18 Sep

General Mills: Q1 Sales Disappoint, Earnings Beat

WRITTEN BY Amit Singh
  • General Mills reported mixed first-quarter results, with its sales falling short of estimates.
  • Its management reiterated its full-year guidance.

General Mills (GIS) announced mixed fiscal 2020 first-quarter results today. As expected, the company’s revenue disappointed and fell short of Wall Street estimates. Moreover, its top line fell YoY (year-over-year), reflecting weak volumes across all segments except its Pet segment.

Weak volumes in the company’s North American Retail segment are unlikely to sit well with investors. The segment was up against easy YoY comparisons, but its volumes fell 1%.

Despite soft sales, General Mills’ bottom line came in ahead of analysts’ expectations. Expanded margins, a decline in interest expenses, and a lower adjusted effective tax rate cushioned the company’s EPS, which registered double-digit growth.

General Mills’ first quarter in detail

General Mills reported net sales of $4.0 billion in the first quarter, a fall of 2.2% YoY and below Wall Street’s consensus expectation of $4.1 billion. Weak volumes (-4%) more than offset the benefits of higher pricing (+3%). Meanwhile, currency fluctuations had a negative impact of 1% on the company’s first-quarter revenue. Its organic sales fell 1%, reflecting lower organic volumes offset in part by higher net selling prices.

On August 27, the J.M. Smucker Company (SJM) also disappointed with its first-quarter sales owing to lower volumes. J.M. Smucker’s first-quarter revenue fell 6% YoY, reflecting a 3% volume decline. The company’s organic sales also took a hit, reflecting weak volumes and lower coffee and peanut butter pricing.

On the contrary, the Kellogg Company (K), the Hershey Company (HSY), and Mondelēz (MDLZ) posted impressive organic sales growth. Kellogg’s organic sales improved 2.3% YoY driven primarily by higher net selling prices. Mondelēz’s and Hershey’s organic sales benefited from balanced growth in both volumes and pricing. Mondelēz’s organic sales rose 4.6% during its last-reported quarter.

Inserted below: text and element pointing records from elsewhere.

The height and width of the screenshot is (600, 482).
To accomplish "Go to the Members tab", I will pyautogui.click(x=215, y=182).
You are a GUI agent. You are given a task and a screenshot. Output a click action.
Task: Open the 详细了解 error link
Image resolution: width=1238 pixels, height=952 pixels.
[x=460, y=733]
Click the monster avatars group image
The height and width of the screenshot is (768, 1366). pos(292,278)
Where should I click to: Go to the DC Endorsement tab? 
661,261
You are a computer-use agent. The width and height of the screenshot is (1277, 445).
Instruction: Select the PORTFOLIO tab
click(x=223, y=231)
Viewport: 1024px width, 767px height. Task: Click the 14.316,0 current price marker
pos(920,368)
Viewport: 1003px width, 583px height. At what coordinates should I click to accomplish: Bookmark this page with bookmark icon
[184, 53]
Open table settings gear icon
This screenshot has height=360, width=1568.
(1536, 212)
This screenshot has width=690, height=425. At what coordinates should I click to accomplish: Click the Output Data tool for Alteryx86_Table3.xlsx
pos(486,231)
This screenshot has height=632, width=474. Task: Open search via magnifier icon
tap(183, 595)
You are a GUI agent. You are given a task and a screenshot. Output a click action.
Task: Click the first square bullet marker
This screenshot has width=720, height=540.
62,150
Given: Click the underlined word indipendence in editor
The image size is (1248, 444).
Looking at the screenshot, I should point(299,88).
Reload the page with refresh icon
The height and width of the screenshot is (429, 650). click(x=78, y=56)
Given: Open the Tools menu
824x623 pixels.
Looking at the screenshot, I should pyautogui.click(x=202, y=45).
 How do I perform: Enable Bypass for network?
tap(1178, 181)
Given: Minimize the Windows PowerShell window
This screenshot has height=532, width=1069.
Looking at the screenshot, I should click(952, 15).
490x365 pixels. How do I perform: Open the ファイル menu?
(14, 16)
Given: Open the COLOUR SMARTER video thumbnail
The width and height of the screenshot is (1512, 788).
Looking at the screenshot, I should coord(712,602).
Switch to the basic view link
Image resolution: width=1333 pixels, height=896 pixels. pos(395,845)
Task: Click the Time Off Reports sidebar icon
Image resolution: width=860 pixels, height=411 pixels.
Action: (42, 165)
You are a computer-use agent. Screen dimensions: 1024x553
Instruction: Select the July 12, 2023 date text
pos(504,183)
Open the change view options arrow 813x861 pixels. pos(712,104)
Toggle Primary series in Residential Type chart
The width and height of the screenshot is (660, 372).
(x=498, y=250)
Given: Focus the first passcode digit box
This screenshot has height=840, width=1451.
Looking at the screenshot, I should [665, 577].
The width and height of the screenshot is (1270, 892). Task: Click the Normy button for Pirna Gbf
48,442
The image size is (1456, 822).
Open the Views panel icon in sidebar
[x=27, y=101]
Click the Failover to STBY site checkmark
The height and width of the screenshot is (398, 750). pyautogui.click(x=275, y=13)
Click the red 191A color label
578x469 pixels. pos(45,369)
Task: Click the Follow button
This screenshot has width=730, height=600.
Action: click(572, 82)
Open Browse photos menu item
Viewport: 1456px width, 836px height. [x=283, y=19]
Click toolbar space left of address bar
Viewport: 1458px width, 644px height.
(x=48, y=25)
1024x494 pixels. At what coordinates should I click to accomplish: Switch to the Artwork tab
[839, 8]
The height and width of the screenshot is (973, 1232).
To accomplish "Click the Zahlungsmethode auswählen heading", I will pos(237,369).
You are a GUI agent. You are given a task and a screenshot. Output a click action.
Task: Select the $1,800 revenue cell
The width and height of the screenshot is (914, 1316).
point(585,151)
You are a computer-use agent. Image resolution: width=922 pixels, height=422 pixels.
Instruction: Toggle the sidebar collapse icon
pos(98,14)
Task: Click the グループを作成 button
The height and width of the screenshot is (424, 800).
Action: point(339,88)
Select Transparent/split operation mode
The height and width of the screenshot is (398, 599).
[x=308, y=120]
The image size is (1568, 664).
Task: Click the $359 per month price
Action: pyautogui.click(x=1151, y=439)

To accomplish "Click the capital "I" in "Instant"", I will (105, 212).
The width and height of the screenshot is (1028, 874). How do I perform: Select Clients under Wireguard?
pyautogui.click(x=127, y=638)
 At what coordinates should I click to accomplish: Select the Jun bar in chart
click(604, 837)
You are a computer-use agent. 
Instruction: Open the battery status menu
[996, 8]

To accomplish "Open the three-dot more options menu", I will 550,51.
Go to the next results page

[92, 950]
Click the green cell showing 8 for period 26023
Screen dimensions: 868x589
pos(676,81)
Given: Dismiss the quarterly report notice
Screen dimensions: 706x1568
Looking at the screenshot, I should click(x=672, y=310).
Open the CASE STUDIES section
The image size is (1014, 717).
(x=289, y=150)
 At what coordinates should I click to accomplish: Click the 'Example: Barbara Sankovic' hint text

Despite weak sales, General Mills impressed with its margins in the first quarter. Its adjusted gross margin expanded 160 basis points to 35.2%. Moreover, its adjusted operating margin expanded 130 basis points to 17.0%.

GIS posted adjusted EPS of $0.79, up 11.3% YoY. Moreover, its adjusted EPS came in ahead of analysts’ estimate of $0.77. The company’s bottom line gained from margin expansion. A decline in its net interest expenses and a lower adjusted effective tax rate further drove its bottom line. Its net interest expenses declined 11% YoY, and its adjusted effective tax rate was 20.9% compared to 22.7% last year.

Outlook

GIS’s management has reiterated its fiscal 2020 guidance and expects 1%–2% growth in organic sales in the year. Meanwhile, it expects its adjusted EPS to rise 3%–5%. Wall Street expects General Mills’ top line growth to remain low in the next couple of quarters. The company has annualized its Blue Buffalo acquisition, which could restrict its sales growth rate.

Meanwhile, analysts’ consensus estimate indicates a sequential slowdown in its earnings growth rate in the near term.